Task directions -
Print exactly the lines from the one containing "At what coordinates" through the last line of the entries below; the pictures stay out of the copy.

Provided data START

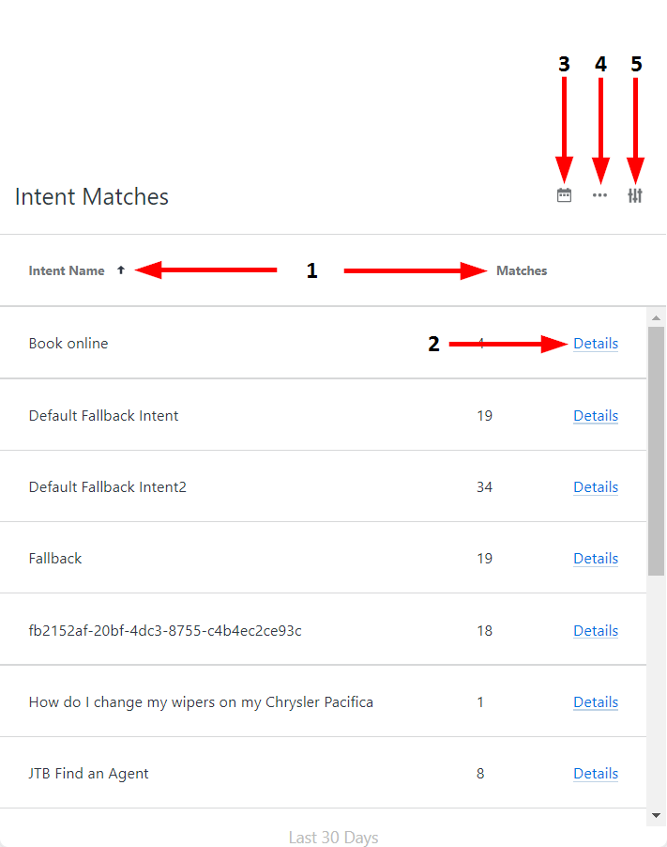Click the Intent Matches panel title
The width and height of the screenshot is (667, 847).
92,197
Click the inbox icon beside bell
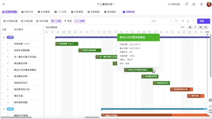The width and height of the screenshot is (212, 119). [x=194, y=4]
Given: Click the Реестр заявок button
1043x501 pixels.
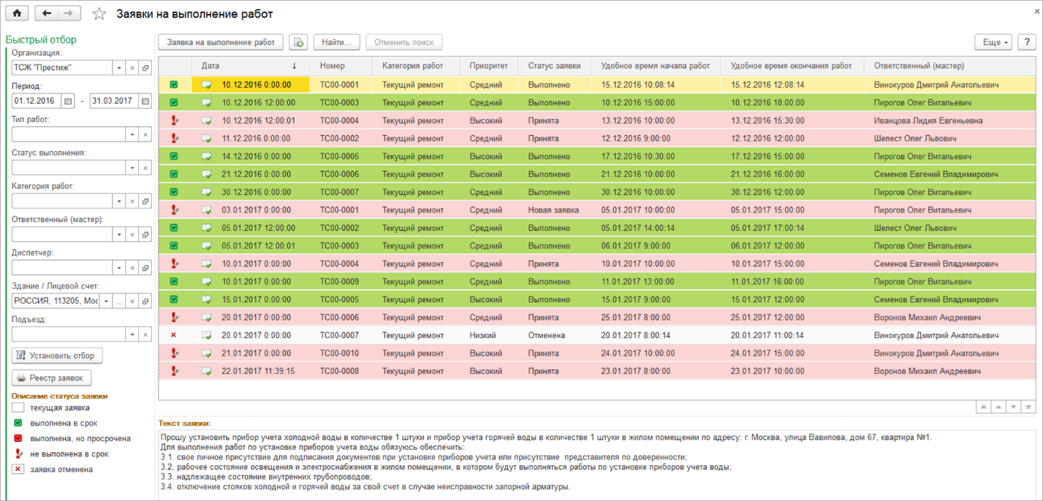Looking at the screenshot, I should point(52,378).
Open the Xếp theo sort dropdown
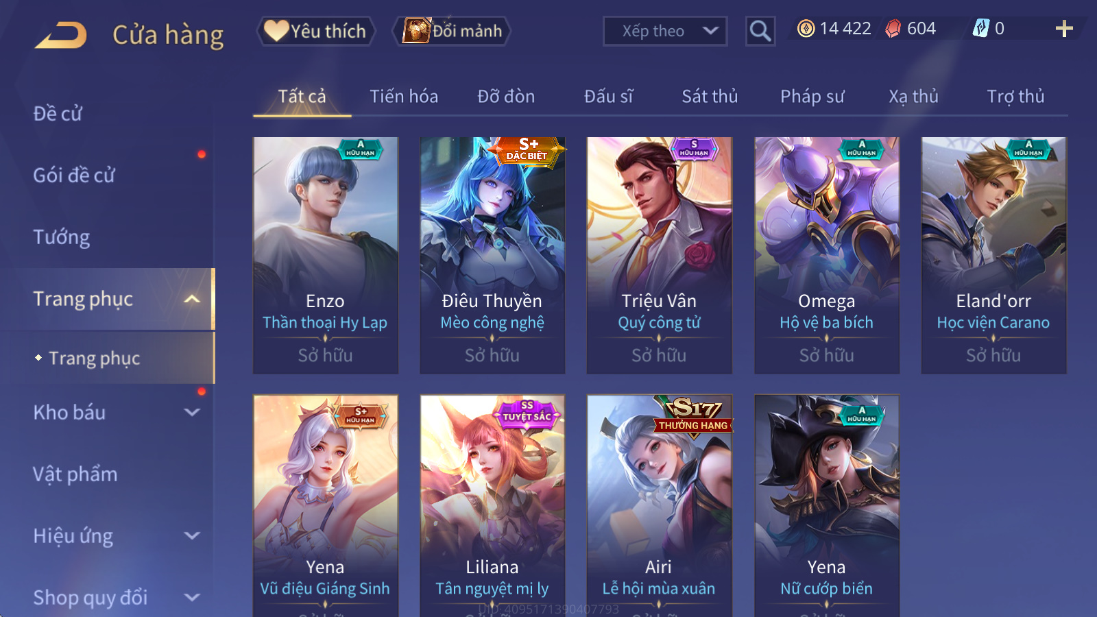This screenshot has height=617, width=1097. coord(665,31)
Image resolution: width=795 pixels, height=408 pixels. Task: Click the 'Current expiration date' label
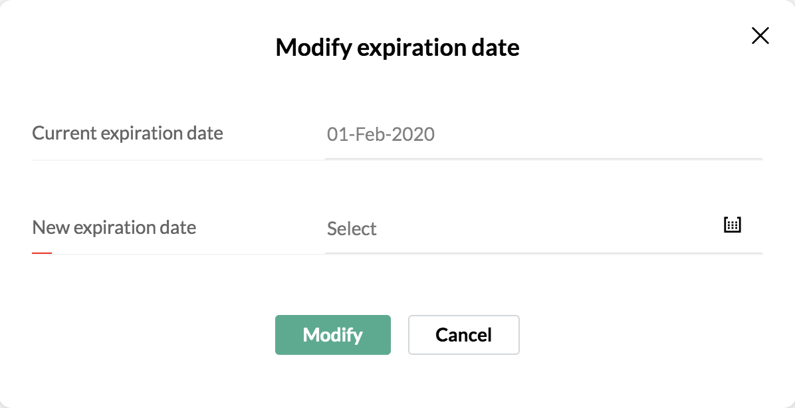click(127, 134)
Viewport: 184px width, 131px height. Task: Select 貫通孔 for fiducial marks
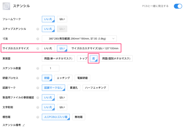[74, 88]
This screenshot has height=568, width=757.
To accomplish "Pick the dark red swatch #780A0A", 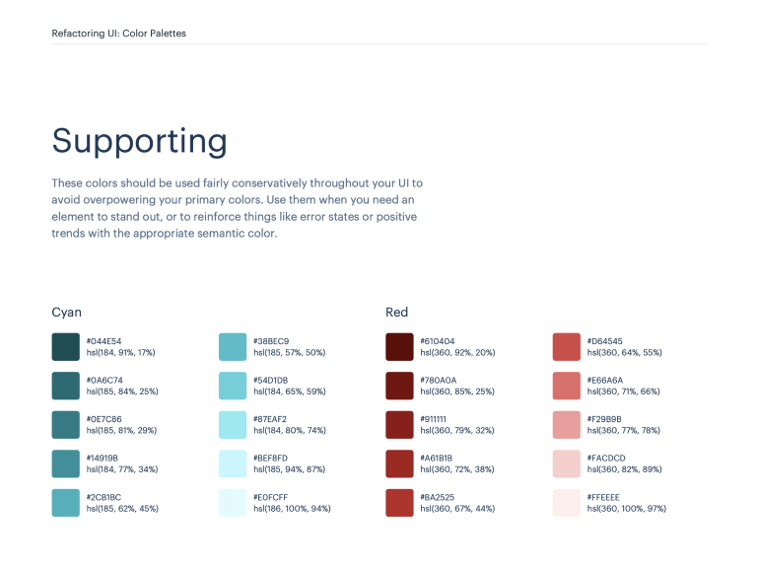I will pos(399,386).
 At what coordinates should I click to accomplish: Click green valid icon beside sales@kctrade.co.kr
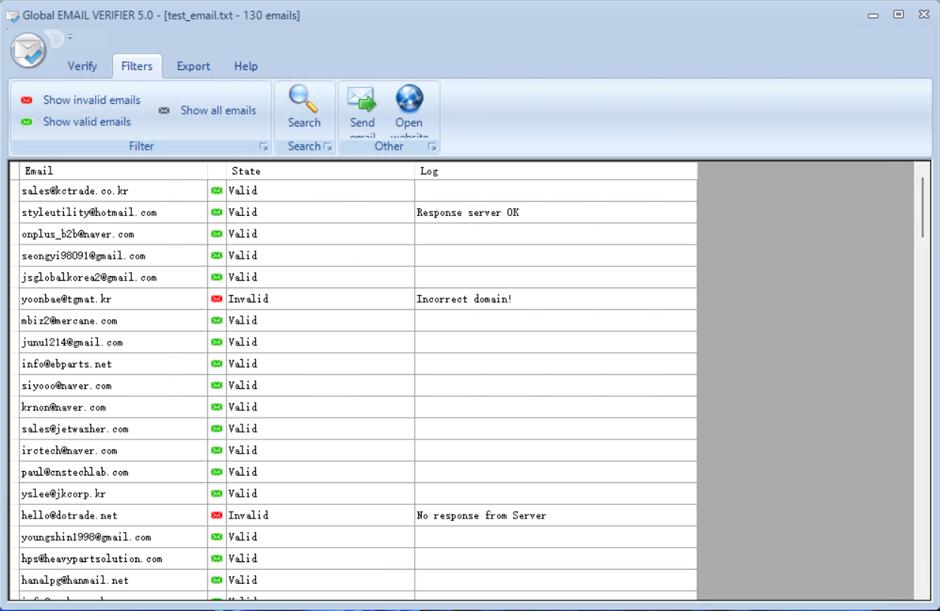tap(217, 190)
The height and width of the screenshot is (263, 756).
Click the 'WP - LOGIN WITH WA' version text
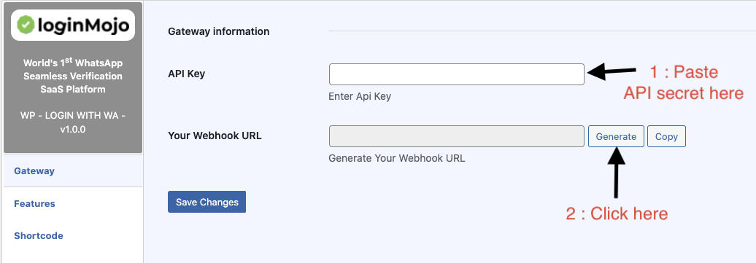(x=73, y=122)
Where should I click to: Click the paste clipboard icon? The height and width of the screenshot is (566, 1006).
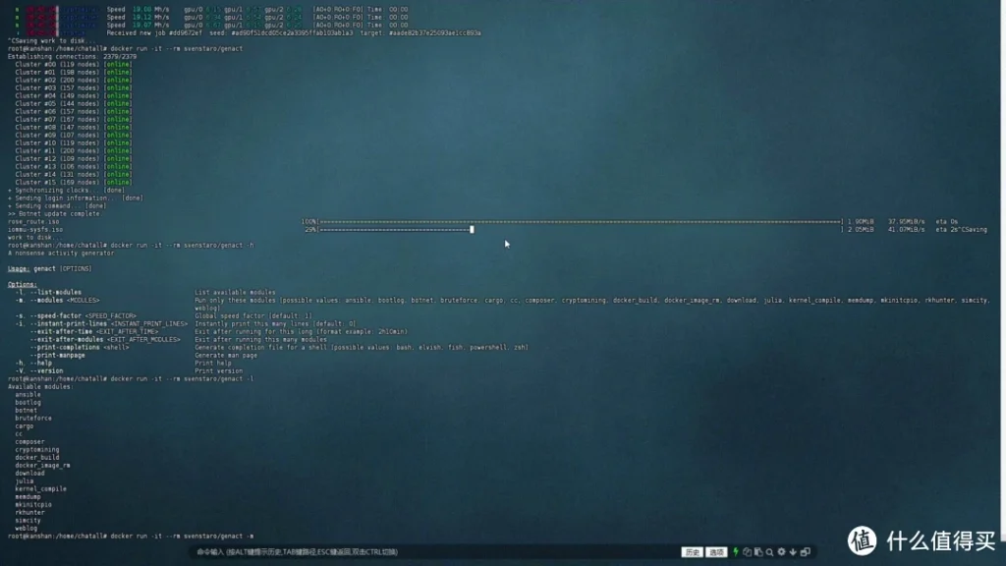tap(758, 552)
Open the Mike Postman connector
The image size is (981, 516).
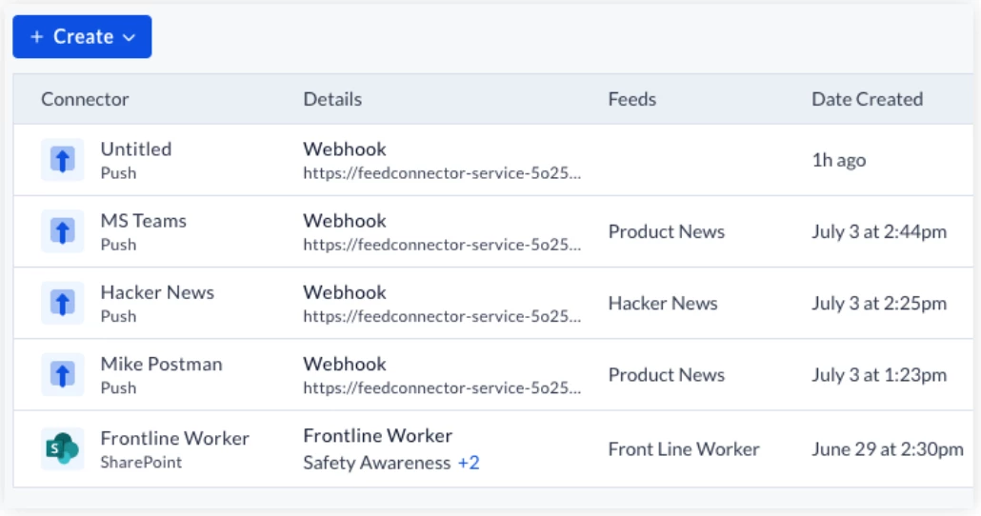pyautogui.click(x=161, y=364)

Provided data END

Result -
 At what coordinates should I click to accomplish: Click green valid icon beside sales@kctrade.co.kr
tap(217, 190)
The height and width of the screenshot is (263, 756).
Click the 'WP - LOGIN WITH WA' version text
(x=73, y=122)
Where should I click to: Click the paste clipboard icon? The height and width of the screenshot is (566, 1006).
tap(758, 552)
Open the Mike Postman connector
The image size is (981, 516).
pyautogui.click(x=161, y=364)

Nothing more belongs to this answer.